Die Behörden weiten ihre Propagandabemühungen beständig aus und mobilisieren mittlerweile die chinesische Bevölkerung, beim Vorgehen gegen religiöse Gruppen, die laut KPCh “schlecht“ sind und ausgerottet werden müssen, zu helfen.
Religion durch Square Dance verdrängen
Mitte Mai organisierten die Behörden des Stadtbezirks Fuyang der Stadt Hangzhou in der, im Osten Chinas gelegenen, Provinz Zhejiang einen Anti-xie jiao-Square Dance-Wettbewerb. Um so viele Menschen wie möglich zur Teilnahme zu bewegen, wurden hohe Geldpreise von 3000 bis zu 10 000 RMB (ungefähr 390 bis zu 1300 EUR) ausgeschrieben. Jedes teilnehmende Team musste zunächst das Kulturzentrum seiner Großgemeinde oder seines Straßenviertels dazu bringen, sich einzuschreiben. Außerdem bekamen alle Teams DVDs mit Anleitungen, auf denen ihre Aufführung beim Wettbewerb basieren sollte.
Chinesischer Square Dance ist derzeit sehr beliebt in der Bevölkerung. Weil er so temporeich ist, gilt er als sportliche Freizeitaktivität, die oft auf öffentlichen Plätzen oder Parks durchgeführt wird.
Aufgrund dieser Beliebtheit verwenden die Behörden Square Dance, um die Öffentlichkeit mit der KPCh-Ideologie und Anti-xie jiao-Propaganda zu indoktrinieren. Ein Mitglied der Kirche des Allmächtigen Gottes erzählte, dass sich die allgemeine Bevölkerung aufgrund so beliebter Aktivitäten auf die Seite der KPCh und gegen den religiösen Glauben stellen würde. Angehörige der religiösen Gruppen, welche die KPCh auf die xie jiao-Liste gesetzt hat, geraten so in Gefahr, jederzeit denunziert und verhaftet zu werden.
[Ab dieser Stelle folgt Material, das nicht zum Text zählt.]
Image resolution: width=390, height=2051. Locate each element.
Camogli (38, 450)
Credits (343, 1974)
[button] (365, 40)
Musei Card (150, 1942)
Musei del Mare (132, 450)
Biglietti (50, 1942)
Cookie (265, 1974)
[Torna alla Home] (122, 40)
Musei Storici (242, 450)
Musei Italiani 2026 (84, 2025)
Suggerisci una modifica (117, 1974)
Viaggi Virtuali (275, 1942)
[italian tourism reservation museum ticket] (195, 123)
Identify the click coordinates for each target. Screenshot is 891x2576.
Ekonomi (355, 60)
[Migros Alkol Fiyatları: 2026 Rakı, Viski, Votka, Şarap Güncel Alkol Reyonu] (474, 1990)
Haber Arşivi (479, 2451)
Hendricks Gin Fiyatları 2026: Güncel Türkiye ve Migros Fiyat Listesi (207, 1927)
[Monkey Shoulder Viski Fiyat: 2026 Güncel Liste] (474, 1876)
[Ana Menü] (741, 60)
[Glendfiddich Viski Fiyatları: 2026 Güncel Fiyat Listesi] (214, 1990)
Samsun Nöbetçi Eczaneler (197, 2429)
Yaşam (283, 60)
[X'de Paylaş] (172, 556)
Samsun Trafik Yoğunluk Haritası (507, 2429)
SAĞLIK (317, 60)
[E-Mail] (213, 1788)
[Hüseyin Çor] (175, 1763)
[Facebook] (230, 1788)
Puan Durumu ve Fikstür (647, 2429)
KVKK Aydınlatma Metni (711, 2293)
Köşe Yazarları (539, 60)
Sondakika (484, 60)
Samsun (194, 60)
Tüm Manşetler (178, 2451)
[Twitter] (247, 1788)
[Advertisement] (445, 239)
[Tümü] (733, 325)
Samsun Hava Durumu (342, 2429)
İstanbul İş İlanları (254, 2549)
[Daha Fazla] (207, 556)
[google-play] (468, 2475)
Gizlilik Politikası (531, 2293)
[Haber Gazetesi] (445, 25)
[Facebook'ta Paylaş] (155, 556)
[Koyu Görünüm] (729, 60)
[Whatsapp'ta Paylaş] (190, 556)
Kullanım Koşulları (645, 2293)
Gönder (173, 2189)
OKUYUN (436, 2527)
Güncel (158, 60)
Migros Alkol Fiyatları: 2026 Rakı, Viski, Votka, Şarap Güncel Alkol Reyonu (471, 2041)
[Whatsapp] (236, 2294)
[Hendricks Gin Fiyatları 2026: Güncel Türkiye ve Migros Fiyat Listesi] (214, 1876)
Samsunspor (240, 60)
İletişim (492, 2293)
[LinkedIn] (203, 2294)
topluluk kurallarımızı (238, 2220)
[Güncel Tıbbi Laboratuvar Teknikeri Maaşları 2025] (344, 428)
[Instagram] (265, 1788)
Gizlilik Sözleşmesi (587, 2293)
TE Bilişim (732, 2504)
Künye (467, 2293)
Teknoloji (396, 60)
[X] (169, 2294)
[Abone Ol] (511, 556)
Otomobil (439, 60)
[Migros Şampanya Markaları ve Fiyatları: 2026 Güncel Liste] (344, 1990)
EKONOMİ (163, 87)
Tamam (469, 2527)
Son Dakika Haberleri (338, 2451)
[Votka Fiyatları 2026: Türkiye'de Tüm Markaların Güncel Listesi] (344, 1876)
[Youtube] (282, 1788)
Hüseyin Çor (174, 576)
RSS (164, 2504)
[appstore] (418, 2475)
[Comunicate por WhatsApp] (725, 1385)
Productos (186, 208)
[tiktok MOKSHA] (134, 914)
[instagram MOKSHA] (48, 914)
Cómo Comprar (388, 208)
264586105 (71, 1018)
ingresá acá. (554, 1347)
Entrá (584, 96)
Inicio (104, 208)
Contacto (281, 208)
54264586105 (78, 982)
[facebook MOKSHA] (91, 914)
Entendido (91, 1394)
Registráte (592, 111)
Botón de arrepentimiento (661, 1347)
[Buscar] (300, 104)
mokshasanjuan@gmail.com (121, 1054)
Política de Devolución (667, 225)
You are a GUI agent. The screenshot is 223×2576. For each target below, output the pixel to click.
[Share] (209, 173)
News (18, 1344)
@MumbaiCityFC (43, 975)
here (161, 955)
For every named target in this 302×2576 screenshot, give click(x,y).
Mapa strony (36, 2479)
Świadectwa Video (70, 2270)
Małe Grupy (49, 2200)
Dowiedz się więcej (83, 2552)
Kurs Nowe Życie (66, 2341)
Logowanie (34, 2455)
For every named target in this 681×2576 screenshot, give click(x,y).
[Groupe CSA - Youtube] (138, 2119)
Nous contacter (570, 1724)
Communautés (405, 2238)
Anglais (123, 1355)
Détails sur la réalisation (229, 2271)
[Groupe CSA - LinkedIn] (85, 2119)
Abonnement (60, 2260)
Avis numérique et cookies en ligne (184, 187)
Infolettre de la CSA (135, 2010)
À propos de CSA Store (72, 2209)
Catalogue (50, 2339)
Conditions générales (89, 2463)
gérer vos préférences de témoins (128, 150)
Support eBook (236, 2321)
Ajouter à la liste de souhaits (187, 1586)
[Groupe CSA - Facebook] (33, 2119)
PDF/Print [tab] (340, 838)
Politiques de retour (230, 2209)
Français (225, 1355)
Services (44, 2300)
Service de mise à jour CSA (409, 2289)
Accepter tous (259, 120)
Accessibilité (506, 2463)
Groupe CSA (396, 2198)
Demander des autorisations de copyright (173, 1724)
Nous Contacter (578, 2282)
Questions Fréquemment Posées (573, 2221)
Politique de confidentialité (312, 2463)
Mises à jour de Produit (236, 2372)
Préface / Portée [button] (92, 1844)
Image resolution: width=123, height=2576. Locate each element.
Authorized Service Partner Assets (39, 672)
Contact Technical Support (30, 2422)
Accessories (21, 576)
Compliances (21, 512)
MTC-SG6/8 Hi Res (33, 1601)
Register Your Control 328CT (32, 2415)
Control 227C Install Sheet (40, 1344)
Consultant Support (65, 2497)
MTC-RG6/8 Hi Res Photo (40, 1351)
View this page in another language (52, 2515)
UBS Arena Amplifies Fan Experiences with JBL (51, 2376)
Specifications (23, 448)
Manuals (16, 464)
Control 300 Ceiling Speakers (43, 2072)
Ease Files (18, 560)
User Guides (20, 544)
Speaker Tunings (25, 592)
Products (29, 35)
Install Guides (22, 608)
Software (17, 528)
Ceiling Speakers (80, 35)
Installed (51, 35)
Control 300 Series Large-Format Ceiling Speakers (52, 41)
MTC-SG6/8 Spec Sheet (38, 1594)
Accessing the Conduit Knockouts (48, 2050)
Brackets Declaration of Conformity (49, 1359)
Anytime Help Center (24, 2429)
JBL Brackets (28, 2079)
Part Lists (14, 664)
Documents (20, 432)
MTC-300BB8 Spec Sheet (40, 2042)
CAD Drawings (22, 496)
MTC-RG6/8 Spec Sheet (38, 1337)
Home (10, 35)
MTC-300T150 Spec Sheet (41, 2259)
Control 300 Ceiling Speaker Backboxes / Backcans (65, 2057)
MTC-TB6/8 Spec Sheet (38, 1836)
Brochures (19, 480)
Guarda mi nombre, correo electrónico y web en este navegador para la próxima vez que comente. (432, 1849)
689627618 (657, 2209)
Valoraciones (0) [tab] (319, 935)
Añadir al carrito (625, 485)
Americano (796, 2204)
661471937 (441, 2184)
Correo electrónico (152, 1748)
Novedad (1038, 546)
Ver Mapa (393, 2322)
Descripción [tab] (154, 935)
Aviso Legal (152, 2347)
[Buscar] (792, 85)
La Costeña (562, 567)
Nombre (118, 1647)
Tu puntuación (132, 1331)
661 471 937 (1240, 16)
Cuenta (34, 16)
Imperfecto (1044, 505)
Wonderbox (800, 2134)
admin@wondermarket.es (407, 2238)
Im Rahmen der Square Dance-Aktion haben die Behörden eine Reihe von Propagandaveröffentlichungen der Anti-xie jiao-Vereinigung von Zhejiang verteilt. Dazu gehörten auch beliebte oder interaktive Arten der Präsentation wie z.B. Scherenschnitte, Kinderreime, Märchen, Bilderbücher mit Comiczeichnungen und so weiter.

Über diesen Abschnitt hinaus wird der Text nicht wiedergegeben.